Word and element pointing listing
════════════════════

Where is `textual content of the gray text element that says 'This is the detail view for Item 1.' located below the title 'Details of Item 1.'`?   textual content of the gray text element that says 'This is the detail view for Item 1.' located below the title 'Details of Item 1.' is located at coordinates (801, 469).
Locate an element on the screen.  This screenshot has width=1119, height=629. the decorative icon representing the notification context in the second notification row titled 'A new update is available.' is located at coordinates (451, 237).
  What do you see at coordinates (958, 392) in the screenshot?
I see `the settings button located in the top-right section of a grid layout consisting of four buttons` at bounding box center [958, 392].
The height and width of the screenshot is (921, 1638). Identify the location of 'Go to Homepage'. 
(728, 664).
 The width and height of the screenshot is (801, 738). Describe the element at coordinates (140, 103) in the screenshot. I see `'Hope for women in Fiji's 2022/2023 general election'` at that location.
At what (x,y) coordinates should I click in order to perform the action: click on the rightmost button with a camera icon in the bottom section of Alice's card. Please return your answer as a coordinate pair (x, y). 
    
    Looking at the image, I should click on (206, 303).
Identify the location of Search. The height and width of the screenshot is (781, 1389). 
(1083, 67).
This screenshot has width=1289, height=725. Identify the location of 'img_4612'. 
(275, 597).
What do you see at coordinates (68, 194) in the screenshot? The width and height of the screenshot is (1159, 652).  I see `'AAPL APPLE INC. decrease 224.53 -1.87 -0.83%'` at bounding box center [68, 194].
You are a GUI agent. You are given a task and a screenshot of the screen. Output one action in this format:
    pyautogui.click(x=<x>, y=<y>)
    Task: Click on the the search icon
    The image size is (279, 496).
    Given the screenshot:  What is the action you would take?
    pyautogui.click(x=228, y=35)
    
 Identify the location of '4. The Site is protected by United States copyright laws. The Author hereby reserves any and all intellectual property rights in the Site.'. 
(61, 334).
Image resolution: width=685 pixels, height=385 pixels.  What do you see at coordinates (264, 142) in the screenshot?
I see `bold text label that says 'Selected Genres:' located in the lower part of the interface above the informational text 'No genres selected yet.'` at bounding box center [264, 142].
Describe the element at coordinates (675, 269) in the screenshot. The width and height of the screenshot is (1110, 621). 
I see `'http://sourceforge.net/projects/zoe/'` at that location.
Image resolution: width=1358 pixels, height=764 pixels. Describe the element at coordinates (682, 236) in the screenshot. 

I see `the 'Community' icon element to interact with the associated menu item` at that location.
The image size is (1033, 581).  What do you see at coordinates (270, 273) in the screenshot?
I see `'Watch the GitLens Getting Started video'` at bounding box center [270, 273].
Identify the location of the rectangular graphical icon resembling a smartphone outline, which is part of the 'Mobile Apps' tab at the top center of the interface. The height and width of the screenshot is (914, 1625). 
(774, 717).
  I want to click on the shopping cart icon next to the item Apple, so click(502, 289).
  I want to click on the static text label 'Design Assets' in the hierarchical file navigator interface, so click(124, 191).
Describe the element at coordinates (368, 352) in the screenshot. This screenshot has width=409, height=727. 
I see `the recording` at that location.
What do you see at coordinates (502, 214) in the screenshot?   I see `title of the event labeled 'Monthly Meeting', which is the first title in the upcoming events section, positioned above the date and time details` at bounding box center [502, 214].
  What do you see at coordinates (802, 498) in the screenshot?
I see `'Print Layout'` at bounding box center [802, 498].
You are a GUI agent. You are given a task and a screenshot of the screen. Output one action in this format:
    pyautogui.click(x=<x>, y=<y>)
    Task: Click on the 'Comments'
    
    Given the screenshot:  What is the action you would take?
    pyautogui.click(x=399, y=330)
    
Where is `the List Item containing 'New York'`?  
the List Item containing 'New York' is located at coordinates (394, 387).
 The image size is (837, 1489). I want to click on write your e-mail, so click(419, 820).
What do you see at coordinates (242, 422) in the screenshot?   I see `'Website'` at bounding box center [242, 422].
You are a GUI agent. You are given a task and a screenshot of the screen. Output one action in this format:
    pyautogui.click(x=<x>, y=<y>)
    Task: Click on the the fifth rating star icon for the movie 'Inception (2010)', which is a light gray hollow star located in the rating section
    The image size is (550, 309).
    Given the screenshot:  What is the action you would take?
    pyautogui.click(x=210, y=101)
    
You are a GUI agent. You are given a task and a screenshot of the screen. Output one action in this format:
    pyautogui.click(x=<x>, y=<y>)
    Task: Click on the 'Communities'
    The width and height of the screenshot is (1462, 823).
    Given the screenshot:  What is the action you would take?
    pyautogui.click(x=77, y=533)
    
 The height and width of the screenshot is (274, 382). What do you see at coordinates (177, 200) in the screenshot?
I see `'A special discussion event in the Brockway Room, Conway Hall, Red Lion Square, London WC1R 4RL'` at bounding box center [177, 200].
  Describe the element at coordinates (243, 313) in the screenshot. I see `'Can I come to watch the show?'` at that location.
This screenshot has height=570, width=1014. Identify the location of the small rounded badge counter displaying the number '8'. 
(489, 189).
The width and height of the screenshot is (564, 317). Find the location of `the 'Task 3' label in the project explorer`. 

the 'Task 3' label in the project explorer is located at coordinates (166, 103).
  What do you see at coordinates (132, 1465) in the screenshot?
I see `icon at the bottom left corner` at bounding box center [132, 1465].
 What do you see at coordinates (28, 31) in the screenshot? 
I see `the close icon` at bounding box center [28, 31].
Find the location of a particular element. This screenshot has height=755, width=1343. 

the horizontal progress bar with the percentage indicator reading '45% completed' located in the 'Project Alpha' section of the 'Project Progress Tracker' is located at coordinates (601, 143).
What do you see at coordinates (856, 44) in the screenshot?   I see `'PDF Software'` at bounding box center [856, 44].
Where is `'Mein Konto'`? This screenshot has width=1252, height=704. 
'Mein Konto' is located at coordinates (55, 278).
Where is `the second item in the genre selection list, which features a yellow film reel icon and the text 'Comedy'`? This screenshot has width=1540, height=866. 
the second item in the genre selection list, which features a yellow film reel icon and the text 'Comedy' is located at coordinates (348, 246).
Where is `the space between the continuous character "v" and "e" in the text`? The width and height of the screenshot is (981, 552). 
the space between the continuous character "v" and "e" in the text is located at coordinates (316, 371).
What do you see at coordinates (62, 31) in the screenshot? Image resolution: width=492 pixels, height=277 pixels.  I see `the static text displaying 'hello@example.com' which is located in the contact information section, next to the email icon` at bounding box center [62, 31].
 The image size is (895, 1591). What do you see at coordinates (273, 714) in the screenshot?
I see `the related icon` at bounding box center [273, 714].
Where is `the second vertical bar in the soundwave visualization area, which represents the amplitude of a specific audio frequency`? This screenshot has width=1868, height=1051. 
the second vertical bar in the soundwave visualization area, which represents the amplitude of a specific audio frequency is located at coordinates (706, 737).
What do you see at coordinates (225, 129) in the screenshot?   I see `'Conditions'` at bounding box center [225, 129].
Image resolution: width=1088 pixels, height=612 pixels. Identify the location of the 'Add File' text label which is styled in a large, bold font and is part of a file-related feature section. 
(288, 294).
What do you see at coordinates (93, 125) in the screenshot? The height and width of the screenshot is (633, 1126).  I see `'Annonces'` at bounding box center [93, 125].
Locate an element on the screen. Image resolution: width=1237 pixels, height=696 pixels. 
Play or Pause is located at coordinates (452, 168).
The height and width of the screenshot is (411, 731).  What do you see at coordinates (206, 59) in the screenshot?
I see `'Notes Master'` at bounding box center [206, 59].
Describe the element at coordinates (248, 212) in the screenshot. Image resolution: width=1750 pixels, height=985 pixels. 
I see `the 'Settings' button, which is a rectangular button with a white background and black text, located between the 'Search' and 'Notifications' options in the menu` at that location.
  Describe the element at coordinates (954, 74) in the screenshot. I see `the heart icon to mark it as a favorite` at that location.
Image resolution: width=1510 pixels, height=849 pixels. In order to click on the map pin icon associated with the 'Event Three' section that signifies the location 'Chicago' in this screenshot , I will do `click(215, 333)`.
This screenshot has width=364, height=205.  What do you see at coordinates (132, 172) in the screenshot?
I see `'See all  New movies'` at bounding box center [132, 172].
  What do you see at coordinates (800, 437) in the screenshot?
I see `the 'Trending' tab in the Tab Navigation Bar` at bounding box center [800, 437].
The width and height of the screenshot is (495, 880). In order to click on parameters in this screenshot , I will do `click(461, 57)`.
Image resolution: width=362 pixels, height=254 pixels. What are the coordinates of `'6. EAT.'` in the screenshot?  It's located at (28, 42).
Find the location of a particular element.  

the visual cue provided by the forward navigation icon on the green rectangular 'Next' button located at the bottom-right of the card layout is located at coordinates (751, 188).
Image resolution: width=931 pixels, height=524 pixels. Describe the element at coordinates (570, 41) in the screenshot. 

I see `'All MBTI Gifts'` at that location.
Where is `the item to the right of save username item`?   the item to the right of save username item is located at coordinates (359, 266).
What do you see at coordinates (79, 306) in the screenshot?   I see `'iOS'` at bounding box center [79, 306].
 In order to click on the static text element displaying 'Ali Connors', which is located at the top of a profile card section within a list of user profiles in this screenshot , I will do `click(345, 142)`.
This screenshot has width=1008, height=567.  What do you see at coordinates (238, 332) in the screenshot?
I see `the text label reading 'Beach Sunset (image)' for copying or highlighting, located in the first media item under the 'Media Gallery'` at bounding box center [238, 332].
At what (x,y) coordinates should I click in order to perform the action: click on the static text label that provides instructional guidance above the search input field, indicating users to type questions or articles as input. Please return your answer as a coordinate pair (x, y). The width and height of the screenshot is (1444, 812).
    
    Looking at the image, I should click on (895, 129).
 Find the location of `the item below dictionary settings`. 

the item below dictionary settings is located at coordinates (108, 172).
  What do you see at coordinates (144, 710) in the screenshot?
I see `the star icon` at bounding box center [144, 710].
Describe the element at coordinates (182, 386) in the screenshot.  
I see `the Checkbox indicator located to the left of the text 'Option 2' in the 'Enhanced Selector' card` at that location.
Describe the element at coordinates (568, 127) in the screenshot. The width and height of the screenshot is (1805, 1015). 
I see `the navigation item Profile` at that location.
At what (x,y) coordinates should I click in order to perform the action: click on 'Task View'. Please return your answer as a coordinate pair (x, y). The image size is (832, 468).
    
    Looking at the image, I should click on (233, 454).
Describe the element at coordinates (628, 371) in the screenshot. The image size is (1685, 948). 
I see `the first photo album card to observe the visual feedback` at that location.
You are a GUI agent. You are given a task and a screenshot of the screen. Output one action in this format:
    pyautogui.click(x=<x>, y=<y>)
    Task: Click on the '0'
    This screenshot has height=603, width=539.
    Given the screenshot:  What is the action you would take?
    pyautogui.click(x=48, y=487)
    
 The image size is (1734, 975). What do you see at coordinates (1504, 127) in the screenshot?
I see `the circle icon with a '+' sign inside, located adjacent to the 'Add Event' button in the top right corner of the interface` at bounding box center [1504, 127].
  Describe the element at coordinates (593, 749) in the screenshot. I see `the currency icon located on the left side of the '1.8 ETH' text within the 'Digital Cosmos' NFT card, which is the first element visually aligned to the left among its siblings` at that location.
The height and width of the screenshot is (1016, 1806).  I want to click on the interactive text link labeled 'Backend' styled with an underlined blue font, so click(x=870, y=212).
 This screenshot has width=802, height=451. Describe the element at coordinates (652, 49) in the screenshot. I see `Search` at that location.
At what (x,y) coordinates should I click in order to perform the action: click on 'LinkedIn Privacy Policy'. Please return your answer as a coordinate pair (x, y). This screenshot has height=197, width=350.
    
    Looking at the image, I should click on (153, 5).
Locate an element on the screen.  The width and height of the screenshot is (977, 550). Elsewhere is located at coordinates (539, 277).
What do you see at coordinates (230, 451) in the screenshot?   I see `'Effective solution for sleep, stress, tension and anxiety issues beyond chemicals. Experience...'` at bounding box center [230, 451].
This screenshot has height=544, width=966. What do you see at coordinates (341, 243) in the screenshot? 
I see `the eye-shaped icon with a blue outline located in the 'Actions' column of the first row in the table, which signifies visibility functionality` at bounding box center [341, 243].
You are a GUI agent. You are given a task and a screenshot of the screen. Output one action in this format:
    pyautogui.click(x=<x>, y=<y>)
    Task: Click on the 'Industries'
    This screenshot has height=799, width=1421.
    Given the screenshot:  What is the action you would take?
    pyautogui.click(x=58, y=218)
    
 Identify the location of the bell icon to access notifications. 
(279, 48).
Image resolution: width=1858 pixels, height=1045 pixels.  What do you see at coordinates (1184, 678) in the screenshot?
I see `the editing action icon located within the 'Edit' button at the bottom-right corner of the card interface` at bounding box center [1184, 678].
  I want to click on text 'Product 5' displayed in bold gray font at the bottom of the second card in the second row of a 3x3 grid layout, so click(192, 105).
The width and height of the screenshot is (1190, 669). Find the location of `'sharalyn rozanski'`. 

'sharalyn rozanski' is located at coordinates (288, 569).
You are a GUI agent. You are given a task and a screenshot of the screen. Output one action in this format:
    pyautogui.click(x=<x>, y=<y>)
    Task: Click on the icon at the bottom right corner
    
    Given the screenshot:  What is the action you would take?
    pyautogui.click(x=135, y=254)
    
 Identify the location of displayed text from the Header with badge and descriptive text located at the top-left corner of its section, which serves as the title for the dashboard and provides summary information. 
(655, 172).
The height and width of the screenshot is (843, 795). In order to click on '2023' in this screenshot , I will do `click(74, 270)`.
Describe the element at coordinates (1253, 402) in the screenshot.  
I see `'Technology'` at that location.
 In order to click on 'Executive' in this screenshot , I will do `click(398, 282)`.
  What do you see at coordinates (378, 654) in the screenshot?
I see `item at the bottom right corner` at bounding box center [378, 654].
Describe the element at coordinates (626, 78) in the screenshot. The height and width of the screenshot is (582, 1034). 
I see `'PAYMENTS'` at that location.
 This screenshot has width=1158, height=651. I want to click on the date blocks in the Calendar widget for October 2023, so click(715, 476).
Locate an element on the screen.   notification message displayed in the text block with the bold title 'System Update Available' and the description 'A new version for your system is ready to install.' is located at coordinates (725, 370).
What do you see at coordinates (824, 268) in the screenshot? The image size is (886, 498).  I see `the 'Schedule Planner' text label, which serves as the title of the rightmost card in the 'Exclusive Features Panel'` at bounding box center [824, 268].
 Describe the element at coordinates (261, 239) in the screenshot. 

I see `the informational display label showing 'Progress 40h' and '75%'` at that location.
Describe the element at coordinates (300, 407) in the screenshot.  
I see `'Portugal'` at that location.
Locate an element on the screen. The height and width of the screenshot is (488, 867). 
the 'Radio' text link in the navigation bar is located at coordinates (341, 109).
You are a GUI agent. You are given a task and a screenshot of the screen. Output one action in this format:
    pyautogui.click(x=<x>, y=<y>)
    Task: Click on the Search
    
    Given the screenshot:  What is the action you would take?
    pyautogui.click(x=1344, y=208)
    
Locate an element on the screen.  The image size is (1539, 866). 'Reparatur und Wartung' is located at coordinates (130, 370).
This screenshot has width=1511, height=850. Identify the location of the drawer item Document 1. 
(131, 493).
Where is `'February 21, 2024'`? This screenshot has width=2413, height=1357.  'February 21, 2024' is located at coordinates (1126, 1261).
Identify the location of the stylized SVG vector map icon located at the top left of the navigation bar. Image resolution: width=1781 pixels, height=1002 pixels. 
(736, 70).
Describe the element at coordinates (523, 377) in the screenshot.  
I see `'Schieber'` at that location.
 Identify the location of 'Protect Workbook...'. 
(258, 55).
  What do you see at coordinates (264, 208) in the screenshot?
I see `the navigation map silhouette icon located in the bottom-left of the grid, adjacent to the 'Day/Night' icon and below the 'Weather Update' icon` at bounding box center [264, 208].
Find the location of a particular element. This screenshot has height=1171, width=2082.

════════════════════

Can you rewrite everything from the line containing "Describe the element at coordinates (675, 269)" down to the line containing "What do you see at coordinates (502, 214)", changing "Describe the element" to "Explain the element" and keeping all else the same?

Final result
Explain the element at coordinates (675, 269) in the screenshot. The width and height of the screenshot is (1110, 621). 
I see `'http://sourceforge.net/projects/zoe/'` at that location.
Image resolution: width=1358 pixels, height=764 pixels. Explain the element at coordinates (682, 236) in the screenshot. 

I see `the 'Community' icon element to interact with the associated menu item` at that location.
The image size is (1033, 581).  What do you see at coordinates (270, 273) in the screenshot?
I see `'Watch the GitLens Getting Started video'` at bounding box center [270, 273].
Identify the location of the rectangular graphical icon resembling a smartphone outline, which is part of the 'Mobile Apps' tab at the top center of the interface. The height and width of the screenshot is (914, 1625). 
(774, 717).
  I want to click on the shopping cart icon next to the item Apple, so click(502, 289).
  I want to click on the static text label 'Design Assets' in the hierarchical file navigator interface, so click(124, 191).
Explain the element at coordinates (368, 352) in the screenshot. This screenshot has width=409, height=727. 
I see `the recording` at that location.
What do you see at coordinates (502, 214) in the screenshot?   I see `title of the event labeled 'Monthly Meeting', which is the first title in the upcoming events section, positioned above the date and time details` at bounding box center [502, 214].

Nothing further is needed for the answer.